Aber die Seele eines Menschen zeigt sich nur im Schutz der Dunkelheit. Das erkennt Maya, als ihr die Trauer über den Verlust ihres Gefährten Milos bewusst wird. Und obwohl ihr seine Liebe Halt gegeben hat, kommt mit dieser Erkenntnis kein Wind auf, mit dem sie ihm nach Brasilien folgen könnte. Stattdessen lässt sie ihre Sehnsucht implodieren und schließt sich nachts im Palmengarten ein, wo sich der Regenbaum befindet, unter dem ihre Liebesgeschichte mit Milos begonnen hat. Aber deren "Anfang bleibt ja immer im Dunkeln". So wie bei Sofie und Matthäus. In einer rostroten Nacht, im Raum zwischen den Zeiten, erleben sie nach 10 Jahren ein Wiedersehen und ein intensives Aufflammen jugendlicher Gefühle. In alten Träumen zu graben und alle Möglichkeiten aufleuchten zu lassen, das gelingt ihnen nur in dieser einen Nacht. Im Morgengrauen beim Abschied vor der Haustür ist der ganze Zauber jedoch wieder verbannt ins Reich des ungelebten Lebens.
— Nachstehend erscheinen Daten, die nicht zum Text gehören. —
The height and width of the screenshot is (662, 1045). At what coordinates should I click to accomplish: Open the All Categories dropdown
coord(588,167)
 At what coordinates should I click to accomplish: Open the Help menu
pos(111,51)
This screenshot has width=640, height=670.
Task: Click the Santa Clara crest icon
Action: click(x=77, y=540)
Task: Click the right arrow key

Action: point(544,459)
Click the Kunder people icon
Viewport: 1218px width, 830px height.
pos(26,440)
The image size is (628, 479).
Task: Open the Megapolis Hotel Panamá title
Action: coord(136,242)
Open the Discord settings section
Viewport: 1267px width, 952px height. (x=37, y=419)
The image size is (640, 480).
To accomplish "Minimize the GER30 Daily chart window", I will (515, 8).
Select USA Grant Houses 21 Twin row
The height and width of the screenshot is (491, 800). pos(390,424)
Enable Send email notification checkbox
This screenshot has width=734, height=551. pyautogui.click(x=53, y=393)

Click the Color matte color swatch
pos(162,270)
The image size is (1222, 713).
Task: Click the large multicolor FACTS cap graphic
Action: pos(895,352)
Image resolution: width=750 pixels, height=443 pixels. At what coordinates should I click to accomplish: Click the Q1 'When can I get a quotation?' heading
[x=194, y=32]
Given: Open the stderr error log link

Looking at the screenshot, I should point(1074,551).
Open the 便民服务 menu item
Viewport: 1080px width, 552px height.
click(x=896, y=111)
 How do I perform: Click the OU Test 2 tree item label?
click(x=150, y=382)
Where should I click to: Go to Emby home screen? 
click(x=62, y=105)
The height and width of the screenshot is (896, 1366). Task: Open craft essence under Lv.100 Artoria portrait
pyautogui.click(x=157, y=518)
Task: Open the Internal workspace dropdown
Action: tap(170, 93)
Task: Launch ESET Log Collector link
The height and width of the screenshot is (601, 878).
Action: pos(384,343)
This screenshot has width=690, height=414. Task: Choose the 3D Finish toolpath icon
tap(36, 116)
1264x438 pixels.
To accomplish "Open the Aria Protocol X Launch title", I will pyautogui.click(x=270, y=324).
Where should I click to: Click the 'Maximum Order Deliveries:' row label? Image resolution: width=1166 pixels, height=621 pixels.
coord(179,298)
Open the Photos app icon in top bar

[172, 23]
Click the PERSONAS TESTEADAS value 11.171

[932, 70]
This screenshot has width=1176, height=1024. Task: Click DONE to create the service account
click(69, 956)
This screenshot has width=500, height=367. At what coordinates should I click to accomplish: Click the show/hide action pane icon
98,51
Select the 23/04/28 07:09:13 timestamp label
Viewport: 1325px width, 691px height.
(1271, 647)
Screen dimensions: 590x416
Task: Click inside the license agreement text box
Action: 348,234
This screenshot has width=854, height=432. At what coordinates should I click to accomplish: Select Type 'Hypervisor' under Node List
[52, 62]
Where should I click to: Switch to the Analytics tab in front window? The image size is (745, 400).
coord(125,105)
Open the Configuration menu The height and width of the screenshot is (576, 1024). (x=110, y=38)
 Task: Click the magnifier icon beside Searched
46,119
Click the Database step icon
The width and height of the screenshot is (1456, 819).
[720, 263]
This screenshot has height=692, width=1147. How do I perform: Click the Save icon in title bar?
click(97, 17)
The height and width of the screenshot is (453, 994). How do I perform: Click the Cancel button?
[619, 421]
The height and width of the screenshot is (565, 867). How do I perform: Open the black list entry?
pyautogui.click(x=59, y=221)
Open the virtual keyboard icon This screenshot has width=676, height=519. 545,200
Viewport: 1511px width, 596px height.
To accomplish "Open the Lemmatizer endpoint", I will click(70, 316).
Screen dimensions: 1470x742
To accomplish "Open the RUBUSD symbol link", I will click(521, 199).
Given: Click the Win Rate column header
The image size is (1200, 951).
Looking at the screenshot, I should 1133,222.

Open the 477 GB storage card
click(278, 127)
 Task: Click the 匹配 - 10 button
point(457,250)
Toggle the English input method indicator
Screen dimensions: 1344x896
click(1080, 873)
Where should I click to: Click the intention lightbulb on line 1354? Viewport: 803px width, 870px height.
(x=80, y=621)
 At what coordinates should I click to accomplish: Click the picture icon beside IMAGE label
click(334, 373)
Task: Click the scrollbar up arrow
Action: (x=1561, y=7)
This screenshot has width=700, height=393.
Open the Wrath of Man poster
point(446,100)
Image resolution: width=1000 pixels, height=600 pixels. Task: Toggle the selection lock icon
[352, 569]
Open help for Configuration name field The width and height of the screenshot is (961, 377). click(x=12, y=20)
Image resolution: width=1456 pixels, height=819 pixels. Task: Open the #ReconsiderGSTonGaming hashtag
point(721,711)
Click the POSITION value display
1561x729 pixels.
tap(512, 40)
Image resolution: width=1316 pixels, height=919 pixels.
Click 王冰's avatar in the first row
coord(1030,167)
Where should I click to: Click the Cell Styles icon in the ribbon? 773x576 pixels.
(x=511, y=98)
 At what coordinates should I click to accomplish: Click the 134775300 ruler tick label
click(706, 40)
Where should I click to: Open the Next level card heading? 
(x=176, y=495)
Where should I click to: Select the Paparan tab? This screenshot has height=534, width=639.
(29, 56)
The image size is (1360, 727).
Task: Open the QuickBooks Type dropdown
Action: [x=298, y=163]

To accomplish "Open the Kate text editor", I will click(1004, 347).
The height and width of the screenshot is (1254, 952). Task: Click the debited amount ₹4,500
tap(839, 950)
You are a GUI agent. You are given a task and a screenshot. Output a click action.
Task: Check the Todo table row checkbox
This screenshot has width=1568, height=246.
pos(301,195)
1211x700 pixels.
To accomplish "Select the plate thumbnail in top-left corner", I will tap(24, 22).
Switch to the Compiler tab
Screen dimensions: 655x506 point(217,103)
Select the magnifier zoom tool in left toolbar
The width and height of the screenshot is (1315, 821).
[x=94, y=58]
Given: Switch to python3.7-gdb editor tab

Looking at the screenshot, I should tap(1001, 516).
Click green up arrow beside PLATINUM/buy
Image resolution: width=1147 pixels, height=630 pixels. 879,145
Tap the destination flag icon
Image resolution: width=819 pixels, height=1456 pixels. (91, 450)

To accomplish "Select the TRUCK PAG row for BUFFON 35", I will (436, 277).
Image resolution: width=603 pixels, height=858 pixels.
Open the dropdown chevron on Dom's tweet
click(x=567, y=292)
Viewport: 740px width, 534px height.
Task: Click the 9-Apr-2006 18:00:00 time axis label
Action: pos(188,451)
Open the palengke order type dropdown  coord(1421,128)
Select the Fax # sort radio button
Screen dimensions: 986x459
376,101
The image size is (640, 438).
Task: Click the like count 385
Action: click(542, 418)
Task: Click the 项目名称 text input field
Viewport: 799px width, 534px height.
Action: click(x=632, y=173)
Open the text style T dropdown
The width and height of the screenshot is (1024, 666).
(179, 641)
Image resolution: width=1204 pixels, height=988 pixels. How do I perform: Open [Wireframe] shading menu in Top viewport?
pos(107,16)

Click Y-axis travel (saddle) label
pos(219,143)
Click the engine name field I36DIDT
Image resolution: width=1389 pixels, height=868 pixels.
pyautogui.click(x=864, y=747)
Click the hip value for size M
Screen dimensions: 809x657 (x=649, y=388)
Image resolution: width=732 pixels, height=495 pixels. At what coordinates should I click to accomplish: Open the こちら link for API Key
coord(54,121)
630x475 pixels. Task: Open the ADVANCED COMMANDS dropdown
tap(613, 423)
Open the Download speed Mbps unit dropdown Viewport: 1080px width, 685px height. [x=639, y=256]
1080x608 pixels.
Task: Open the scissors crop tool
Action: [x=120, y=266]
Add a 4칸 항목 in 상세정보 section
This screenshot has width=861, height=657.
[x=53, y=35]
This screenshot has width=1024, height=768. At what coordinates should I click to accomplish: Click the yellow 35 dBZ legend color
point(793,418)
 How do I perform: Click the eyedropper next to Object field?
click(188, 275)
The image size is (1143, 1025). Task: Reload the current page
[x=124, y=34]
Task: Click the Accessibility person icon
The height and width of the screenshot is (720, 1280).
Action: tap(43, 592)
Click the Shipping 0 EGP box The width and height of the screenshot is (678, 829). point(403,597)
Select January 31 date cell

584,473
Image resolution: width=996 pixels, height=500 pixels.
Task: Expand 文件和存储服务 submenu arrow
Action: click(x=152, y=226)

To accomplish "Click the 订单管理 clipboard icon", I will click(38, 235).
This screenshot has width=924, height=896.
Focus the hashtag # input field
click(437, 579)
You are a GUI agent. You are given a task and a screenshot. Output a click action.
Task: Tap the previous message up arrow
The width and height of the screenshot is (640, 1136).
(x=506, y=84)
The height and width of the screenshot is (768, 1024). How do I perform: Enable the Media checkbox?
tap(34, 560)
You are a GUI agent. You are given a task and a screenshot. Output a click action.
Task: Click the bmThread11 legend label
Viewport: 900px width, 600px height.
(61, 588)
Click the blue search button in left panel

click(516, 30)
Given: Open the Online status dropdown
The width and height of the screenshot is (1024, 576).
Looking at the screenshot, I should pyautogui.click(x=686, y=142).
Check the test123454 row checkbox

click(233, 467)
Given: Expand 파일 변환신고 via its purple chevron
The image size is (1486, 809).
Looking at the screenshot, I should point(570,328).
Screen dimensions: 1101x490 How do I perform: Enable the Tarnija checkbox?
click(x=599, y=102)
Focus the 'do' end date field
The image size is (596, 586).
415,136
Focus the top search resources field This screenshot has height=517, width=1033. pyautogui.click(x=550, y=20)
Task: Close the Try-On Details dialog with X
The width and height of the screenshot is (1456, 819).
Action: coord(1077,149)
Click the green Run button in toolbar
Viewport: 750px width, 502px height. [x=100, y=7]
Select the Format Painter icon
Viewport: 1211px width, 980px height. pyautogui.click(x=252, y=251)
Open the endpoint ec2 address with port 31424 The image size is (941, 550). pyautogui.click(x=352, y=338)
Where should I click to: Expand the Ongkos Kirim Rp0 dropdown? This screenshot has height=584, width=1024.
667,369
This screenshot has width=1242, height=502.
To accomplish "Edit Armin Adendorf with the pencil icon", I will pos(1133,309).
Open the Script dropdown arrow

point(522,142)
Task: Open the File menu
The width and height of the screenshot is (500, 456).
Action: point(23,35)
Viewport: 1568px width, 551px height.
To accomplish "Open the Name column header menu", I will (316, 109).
Die hellste Geschichte ist vielleicht die vom Maler Rembrandt, der eigentlich nur bei Nacht arbeitet und den Tag am liebsten verschläft. Denn sonst würde er verrückt. Nie schafft er es, seine Arbeit als Barkeeper pünktlich anzutreten. Und dann begegnet ihm Mia in einem Bus, die schon beim 2. zufälligen Treffen ihren Kopf in seinen Schoß legt. Wie war das noch in "Strangers in the night"? "Something in your eyes was so inviting ..." aber weiter im Text: "... und sie fuhren weiter, immer weiter, bis es vollständig dunkel war." Dieses Großstadtmärchen endet natürlich so, dass Mia irgendwann nicht mehr im Bus sitzt. Und Rembrandt hat nie nach ihrer Telefonnummer gefragt. Dieses Versäumnis kompensiert er, indem er Mia zu malen versucht. Was ihm nur im Tageslicht gelingt, womit er seine Angst vor der Sonne zu besiegen scheint.
Alle Geschichten spielen in Wien. Ruth Cerha, die Musikerin ist, webt in ihren ersten sechs veröffentlichten Geschichten in verschiedenen Erzählperspektiven, stets ganz dicht an ihren Figuren, deren Unzulänglichkeiten und Unsicherheiten dem Leser sehr naherücken. Gleichzeitig bleibt stets etwas Geheimnisvolles und Rätselhaftes zurück, was die Geschichten nachwirken lässt. Die Dialoge und inneren Monologe sind sehr lebensecht. Und poetisch. Wie der Film "Before sunrise". Dort trifft ein Amerikaner eine Französin in einem Zug nach Wien, wo beide aussteigen und eine gemeinsame Nacht miteinander verbringen. Auch hier bleibt es in der Schwebe, ob diese Liebesgeschichte tatsächlich begonnen hat und ein Happy End haben wird. Selbst zehn Jahre später im Fortsetzungsfilm "Before sunset".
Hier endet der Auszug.